- The paper introduces LLINBO, a hybrid framework combining LLMs with Gaussian Processes to improve reliability in black-box optimization tasks.
- It presents three methods—LLINBO-Transient, LLINBO-Justify, and LLINBO-Constrained—that balance exploration and exploitation using LLM insights and GP evaluations.
- The framework ensures robust performance with theoretical guarantees on cumulative regret, broadening its applicability in areas like drug discovery and hyperparameter tuning.
LLINBO: Trustworthy LLM-in-the-Loop Bayesian Optimization
Introduction
Bayesian Optimization (BO) is an effective tool for optimizing expensive black-box functions. It balances exploration and exploitation using a surrogate model and an acquisition function (AF) that evaluates the potential benefit of new query points. Traditional BO methods rely on Gaussian Processes (GPs) as surrogates, which offer uncertainty quantification, essential for a principled exploration-exploitation trade-off. Recent advances in LLMs have shown potential for optimization tasks due to their strong few-shot learning capabilities, which allow them to propose high-quality query points in black-box optimization (BBO) scenarios. Nonetheless, LLMs typically lack explicit surrogate modeling and calibrated uncertainty estimates, posing challenges in maintaining theoretical reliability and tractability.
To address these limitations, LLINBO (LLM-in-the-Loop Bayesian Optimization) is introduced as a hybrid framework combining the contextual reasoning strengths of LLMs with the principled uncertainty quantification offered by GPs. By employing LLMs for early exploration and relying on statistical models for guided exploitation, this framework aims to achieve more reliable optimization outcomes.
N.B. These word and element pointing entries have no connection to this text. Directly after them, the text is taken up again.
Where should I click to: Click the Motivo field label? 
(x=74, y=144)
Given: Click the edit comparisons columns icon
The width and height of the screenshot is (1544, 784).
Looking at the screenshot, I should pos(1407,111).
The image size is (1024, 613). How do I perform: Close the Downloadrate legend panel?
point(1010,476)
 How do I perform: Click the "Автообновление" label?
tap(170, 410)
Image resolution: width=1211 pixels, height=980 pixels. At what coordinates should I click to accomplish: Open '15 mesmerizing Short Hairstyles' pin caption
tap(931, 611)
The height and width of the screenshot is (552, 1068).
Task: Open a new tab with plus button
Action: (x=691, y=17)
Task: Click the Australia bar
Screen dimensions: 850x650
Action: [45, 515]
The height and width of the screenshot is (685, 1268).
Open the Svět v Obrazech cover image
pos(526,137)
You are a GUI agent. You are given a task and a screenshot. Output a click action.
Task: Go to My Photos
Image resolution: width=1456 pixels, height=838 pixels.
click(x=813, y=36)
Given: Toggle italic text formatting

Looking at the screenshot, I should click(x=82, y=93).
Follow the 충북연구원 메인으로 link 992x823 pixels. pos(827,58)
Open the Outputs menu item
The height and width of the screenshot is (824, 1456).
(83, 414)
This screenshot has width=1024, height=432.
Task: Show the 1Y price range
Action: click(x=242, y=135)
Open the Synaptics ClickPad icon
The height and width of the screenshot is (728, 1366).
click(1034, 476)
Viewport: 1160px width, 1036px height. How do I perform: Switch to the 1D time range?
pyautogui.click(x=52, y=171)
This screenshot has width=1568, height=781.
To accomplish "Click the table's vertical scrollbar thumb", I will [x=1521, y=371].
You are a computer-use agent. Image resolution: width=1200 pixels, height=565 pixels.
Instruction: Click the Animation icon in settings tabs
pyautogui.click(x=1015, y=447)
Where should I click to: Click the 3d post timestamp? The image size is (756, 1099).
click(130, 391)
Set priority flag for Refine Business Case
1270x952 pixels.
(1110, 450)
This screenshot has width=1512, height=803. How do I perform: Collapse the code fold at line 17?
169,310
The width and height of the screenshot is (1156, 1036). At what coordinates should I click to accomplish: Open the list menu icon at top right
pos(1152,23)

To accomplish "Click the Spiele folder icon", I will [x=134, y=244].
Figure 1: Diagrams of existing methods and the proposed algorithms: LLINBO-Transient, LLINBO-Justify, and LLINBO-Constrained.
LLINBO Framework
LLINBO consists of the following three approaches, each facilitating collaboration between LLMs and GPs in distinct ways:
- LLINBO-Transient:
- Approach: Combines exploration by LLMs with subsequent exploitation by GPs as more data accrues.
- Mechanism: At each iteration, a design is selected based on a probability, initially favoring LLM proposals and gradually transitioning to GP suggestions.
- LLINBO-Justify:
- Approach: Uses GPs to evaluate and selectively reject LLM-suggested designs that appear suboptimal.
- Mechanism: If the LLM's proposal does not meet a predefined threshold when assessed by the GP, it is replaced by the GP's design.
- LLINBO-Constrained:
- Approach: Directly incorporates LLM-generated designs into GPs as constraints, guiding subsequent model updates.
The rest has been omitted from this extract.